Herr God, Herr Lucifer
Beware
Beware.

Out of the ash
I rise with my red hair
And I eat men like air.


[1] Hypothesis:  The subaltern speaks.  Black man, a force for love inside the grotesque carapace/bioprison/exoskeletal guard dog the hegemonic white culture marks him with–as warning, as punishment.  For this subject position, there’s no need to eviscerate the lyric ‘I’, but a need to crack the shell and free the ‘I’, whole.  Question: can it be located distinct from its inscribed cage?  “What I thought was love / in me, I find a thousand instances / as fear.”  Alternately:  The subaltern speaks.  I hate the doll who encloses me.  White woman, grotesque multiplicity inside the impermeable form of the classical muse, the suffocating, selfless plaster Venus.  “She may be a saint, and I may be ugly and hairy, / But she’ll soon find out that that doesn’t matter a bit.”  The lyric I is abject and irreconcilable.  It knows itself to be fear, not love, to be a finger in the eye of the mind.

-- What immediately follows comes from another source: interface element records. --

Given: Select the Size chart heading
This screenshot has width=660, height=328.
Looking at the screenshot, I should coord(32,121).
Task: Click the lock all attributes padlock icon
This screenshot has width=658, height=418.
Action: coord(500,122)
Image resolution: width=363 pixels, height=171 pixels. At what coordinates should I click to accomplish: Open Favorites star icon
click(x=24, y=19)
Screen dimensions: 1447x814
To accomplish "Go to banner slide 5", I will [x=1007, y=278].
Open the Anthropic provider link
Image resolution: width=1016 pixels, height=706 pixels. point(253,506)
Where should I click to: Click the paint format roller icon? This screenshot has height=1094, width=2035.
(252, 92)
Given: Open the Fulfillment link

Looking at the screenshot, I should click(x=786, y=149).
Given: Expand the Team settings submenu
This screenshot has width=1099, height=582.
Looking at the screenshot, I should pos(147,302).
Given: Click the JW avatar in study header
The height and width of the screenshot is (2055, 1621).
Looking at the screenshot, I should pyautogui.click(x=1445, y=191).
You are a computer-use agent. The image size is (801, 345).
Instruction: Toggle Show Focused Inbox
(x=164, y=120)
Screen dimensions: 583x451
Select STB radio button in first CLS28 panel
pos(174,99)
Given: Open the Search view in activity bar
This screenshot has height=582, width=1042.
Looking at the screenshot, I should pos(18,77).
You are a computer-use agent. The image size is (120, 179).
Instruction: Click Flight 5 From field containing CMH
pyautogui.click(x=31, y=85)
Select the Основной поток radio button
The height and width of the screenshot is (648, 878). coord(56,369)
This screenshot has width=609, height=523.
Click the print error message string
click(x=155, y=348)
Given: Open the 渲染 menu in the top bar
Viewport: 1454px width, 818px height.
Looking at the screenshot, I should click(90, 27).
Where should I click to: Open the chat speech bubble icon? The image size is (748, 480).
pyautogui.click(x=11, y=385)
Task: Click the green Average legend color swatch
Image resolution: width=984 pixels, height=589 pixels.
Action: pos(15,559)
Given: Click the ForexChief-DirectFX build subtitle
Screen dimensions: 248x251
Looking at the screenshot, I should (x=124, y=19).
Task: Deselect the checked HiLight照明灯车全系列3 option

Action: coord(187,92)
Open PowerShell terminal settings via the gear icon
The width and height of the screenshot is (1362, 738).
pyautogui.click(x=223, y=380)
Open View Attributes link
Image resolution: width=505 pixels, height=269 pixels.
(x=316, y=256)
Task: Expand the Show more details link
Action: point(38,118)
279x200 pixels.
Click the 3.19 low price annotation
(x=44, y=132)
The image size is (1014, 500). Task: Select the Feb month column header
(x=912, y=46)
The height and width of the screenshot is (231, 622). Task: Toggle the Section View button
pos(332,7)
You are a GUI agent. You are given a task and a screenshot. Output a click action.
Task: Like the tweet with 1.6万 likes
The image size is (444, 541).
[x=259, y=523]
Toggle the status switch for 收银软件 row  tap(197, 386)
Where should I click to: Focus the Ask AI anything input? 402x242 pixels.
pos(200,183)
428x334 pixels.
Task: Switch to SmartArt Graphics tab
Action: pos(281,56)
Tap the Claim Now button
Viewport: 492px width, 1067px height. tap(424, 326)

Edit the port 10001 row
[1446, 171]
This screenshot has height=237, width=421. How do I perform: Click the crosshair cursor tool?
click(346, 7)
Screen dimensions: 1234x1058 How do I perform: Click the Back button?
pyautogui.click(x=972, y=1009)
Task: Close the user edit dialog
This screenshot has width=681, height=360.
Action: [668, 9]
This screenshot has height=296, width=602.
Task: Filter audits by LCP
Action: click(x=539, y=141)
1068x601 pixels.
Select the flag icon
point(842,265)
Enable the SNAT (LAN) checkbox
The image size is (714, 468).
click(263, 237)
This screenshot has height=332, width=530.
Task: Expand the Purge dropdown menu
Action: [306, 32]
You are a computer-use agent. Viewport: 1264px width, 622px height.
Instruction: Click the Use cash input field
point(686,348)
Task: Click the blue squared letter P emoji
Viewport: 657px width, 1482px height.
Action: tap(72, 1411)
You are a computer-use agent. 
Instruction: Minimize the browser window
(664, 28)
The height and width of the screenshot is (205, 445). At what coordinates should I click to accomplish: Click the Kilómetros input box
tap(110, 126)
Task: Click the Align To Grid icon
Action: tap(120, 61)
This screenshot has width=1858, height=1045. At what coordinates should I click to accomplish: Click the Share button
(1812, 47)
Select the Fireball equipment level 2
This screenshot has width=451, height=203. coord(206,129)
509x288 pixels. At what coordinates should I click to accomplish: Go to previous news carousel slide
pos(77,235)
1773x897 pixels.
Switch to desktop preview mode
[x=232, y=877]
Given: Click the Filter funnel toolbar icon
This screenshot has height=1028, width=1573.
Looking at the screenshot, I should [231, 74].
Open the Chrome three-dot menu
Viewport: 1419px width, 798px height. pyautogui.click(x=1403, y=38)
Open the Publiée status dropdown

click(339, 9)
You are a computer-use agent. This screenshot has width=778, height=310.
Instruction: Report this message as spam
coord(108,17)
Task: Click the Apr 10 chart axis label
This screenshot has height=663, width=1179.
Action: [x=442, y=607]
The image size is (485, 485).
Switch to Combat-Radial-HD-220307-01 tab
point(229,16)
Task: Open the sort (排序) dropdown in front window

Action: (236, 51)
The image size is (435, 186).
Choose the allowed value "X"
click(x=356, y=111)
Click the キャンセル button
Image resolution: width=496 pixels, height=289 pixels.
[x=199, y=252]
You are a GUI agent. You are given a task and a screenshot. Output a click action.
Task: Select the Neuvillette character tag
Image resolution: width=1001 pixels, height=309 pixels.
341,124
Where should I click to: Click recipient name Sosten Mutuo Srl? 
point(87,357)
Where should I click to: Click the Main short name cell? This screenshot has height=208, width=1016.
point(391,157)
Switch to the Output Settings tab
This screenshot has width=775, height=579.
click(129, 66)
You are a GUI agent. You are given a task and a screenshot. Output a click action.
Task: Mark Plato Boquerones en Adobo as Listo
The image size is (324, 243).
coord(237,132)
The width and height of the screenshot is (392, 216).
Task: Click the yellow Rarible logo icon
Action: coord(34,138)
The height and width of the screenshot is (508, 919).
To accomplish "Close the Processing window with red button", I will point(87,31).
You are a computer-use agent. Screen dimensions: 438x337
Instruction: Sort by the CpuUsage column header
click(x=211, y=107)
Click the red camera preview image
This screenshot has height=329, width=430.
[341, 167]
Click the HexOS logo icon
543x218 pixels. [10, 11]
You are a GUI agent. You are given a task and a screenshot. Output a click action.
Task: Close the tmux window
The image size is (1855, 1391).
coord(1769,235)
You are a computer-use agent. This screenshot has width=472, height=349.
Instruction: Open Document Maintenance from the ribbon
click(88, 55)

[2] “And your Aryan eye, bright blue.”

[3] Rotted sustenance, necessary for survival, necessary to transmit the master’s poison.  Alternately:  “my belly a silk stocking / Where the heads of my sisters decompose.”

3 comments for this entry:
  1. adam strauss

    I love that you link Plath and Jones, and race and gender through the to my mind not expected pairing. I hope all’s well!

  2. Danielle

    Thanks, Adam! It gives me a wonderful shiver to think of these poems being written from very different cultural locations and practically the *same moment in time*!